Fifteen years ago in March, Dennise McIntyre was invited to the first Animal Rescue Committee of Slave Lake (ARC) meeting. It wasn’t called that yet. It was just a group of people who thought they should get together to discuss ways to help the Town of Slave Lake improve the pound and find homes for dogs.
At the meeting, the decision was made to establish a board to start a non-profit. People signed up for secretary, treasurer, and vice-chair. When it got to chair, no one put up their hand, so McIntyre did.
She says, “I had no idea, what we were getting ourselves into.”
Now, 15 years later she’s still the chair. Some of the other board members have changed through the years, but many are still on the board, volunteering, or fostering animals.
ARC started with McIntyre and another family fostering some dogs.
“It mushroomed from there,” says McIntyre.
In the last 15 years, ARC has adopted out well over 1,000 dogs, cats, and a few rabbits. It works closely with the town and M.D. of Lesser Slave River peace officers and animal control, and the local vet.
Now there’s only a few foster families, since most of the cats and dogs live at the ARC building by the airport.
There are currently 40 to 50 volunteers at ARC and a handful of foster homes.
During COVID-19, ARC isn’t accepting any new foster families.
Until the 2011 fire ARC didn’t rescue cats, but afterward there was a need. The building, which was finished in 2018, made it possible to help even more cats.
In the fall and around Christmas of 2019, there were upwards of 70 cats at ARC. Now, there are 40 cats and no dogs.
On May 4, one of the cats had a litter of kittens.
The animals come from close by and as far afield as Wabasca, Red Earth Creek, Hondo, Smith, and Fawcett.
Over the years, ARC has learned a lot, says McIntyre. It received support from other Alberta humane societies, local businesses, local government, and community members.

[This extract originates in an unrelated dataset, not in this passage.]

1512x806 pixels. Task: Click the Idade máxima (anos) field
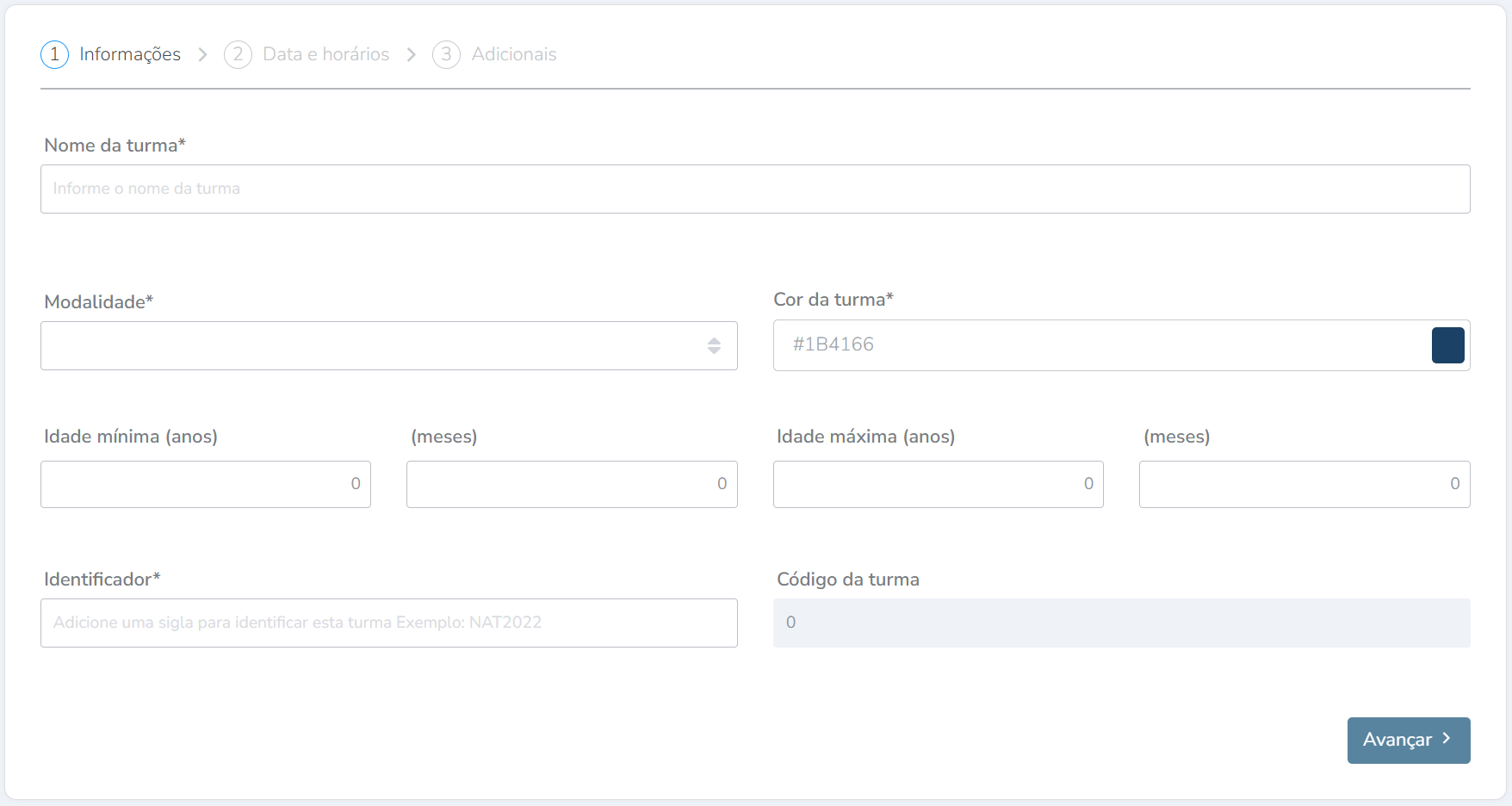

Unfortunately, this year due to COVID-19 the 15th annual dog walk at the end of May is postponed. The new date will be announced later. Planning is underway for the eighth Raise the Woof, which is a comedy night, supper, and silent auction in September. However, depending on the COVID situation this may also be postponed.
The biggest need for the summer is to finish landscaping the yard behind the ARC building and fence it off, so that volunteers have a space to let the dogs play.
Otherwise, ARC has most of what it needs to continue for the next while.
During COVID, there haven’t been as many new rescues added to the fold.
Earlier in the year, all the dogs Animal Rescue had were adopted, as were a decent number of cats.
The goal is to “keep things going the way things are going,” says McIntyre.
In the future, ARC would like to expand its educational programming. In a normal year, Grade 9 students from Roland Michener Secondary School volunteer as part of a class.
In the past, the library came and read to kids and cats.
Most summers the town puts on Summer Splash, which is a day camp for kids. These kids have come by ARC, as have seniors.
Expanding on these opportunities and adding dog training are some ideas for the future once COVID-19 has passed.
McIntyre hopes that Animal Rescue Committee will be in Slave Lake for a very long time to come. She hopes that the kids and teenagers who are volunteering now would continue to be involved in the future. Some might even become board members.